A group of Jews, committed to observing the Sabbath, are attacked. Unwilling to violate the sanctity of the day by fighting back, they are slaughtered – men, women, children, even their livestock. Just wiped out.

The text tells us simply, "So they rose up against them in battle on the sabbath, and they slew them, with their wives and children and their cattle."

Can you imagine the horror? The despair?

"Now when Mattathias and his friends understood hereof, they mourned for them right sore." The grief must have been overwhelming. But grief quickly turns to a desperate calculation.

One of them cries out, "If we all do as our brethren have done, and fight not for our lives and laws against the heathen, they will now quickly root us out of the earth." It's a stark realization: faithfulness to the Sabbath, in this context, means annihilation.

What do you do? Abandon the very core of your faith, or face certain death?

It is in this moment of profound crisis that Mattathias and his followers make a momentous decision. "At that time therefore they decreed, saying, Whosoever shall come to make battle with us on the sabbath day, we will fight against him; neither will we die all, as our brethren that were murdered in the secret places."

They declare that they will defend themselves, even on the Sabbath.

This wasn't a casual decision. It was a radical reinterpretation of Jewish law, born of necessity. The principle of pikuach nefesh – the saving of a life – overrides nearly all other commandments. But to actively fight? That was a line they hadn't crossed before.

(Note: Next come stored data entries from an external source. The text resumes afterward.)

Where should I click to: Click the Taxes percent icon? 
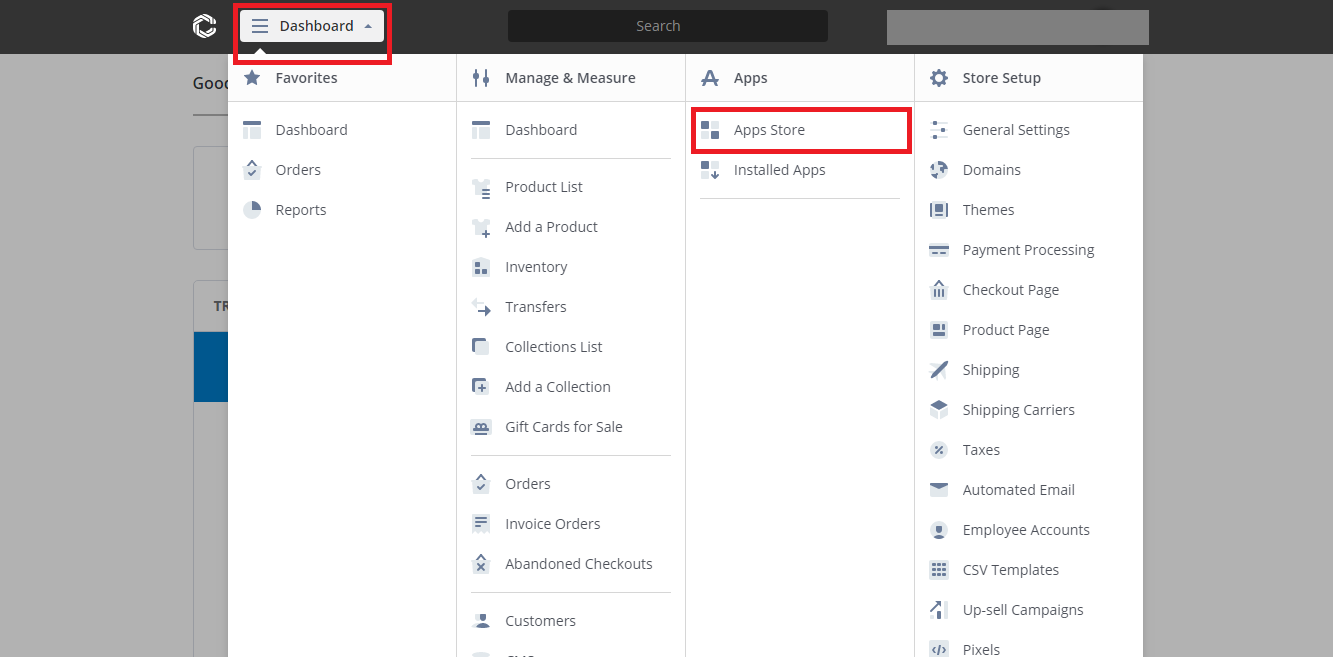(939, 450)
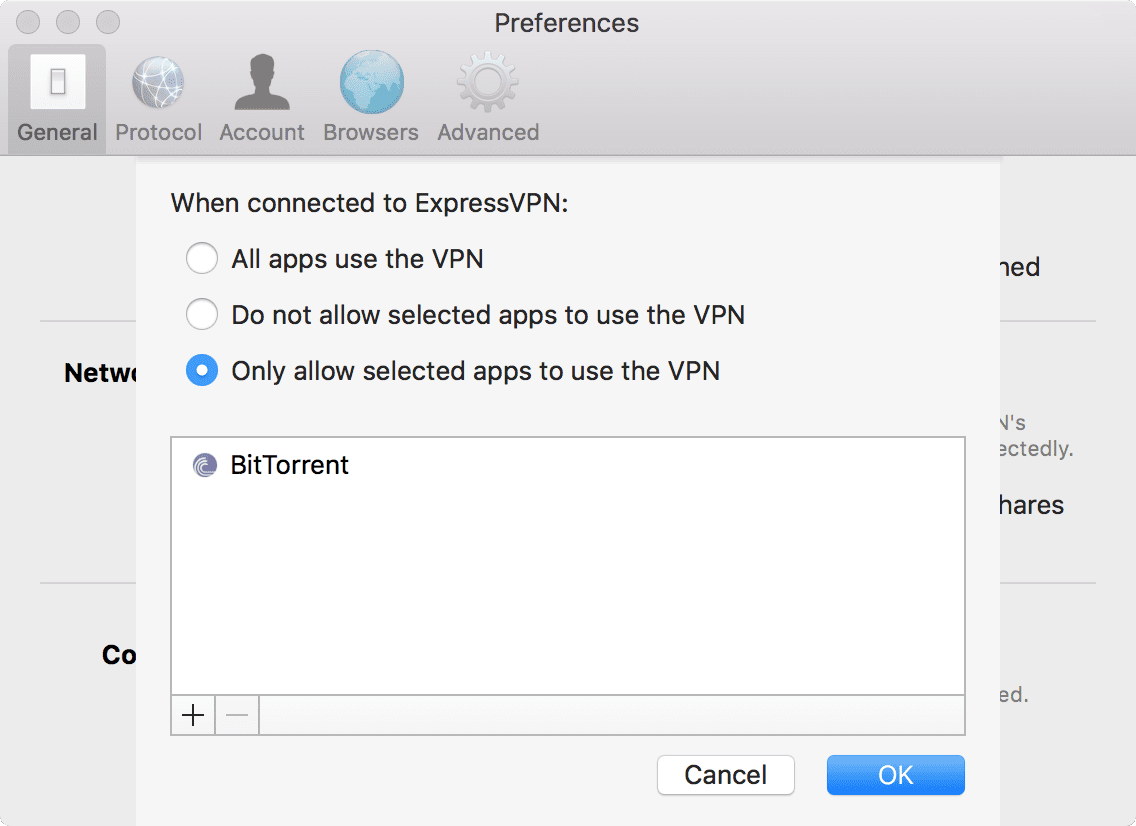Cancel the app selection dialog

(725, 775)
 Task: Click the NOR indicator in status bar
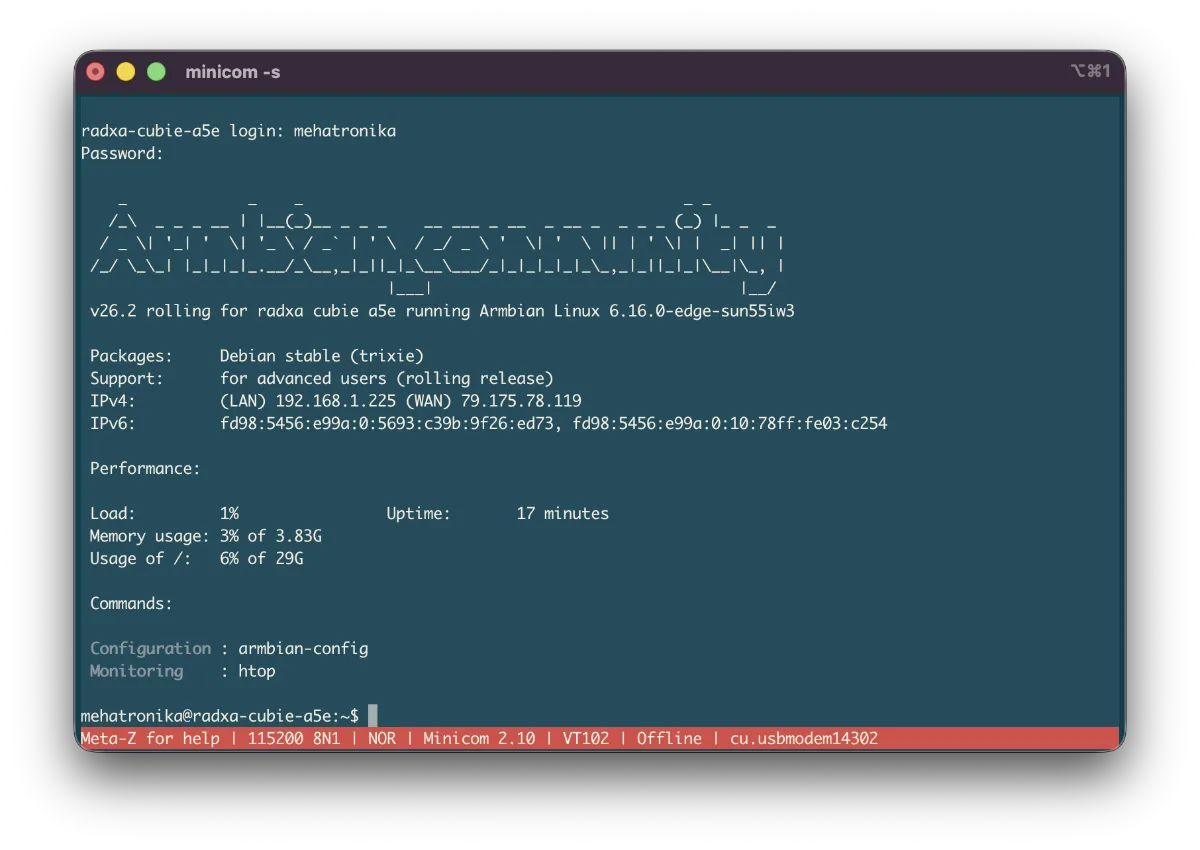382,738
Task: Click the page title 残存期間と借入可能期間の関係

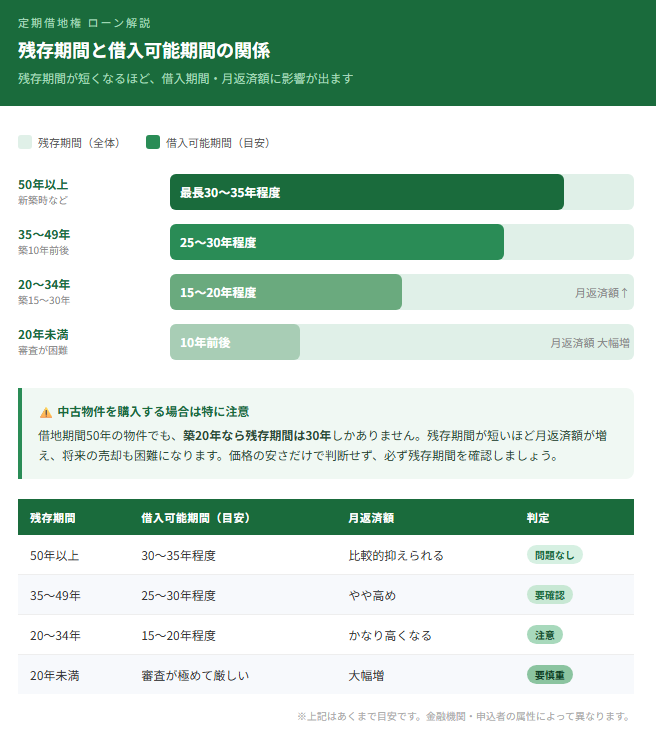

The implications of this decision are huge. It’s not just about self-preservation in this one instance. It's about the survival of Judaism itself. It's about recognizing that sometimes, defending your faith requires you to adapt, to reinterpret, to even seemingly break with tradition in order to preserve its very essence.

What does this story tell us about the relationship between tradition and survival? How far are we willing to bend, to adapt, to ensure that our values endure? And can we ever truly know if we're making the right choice when faced with such impossible dilemmas?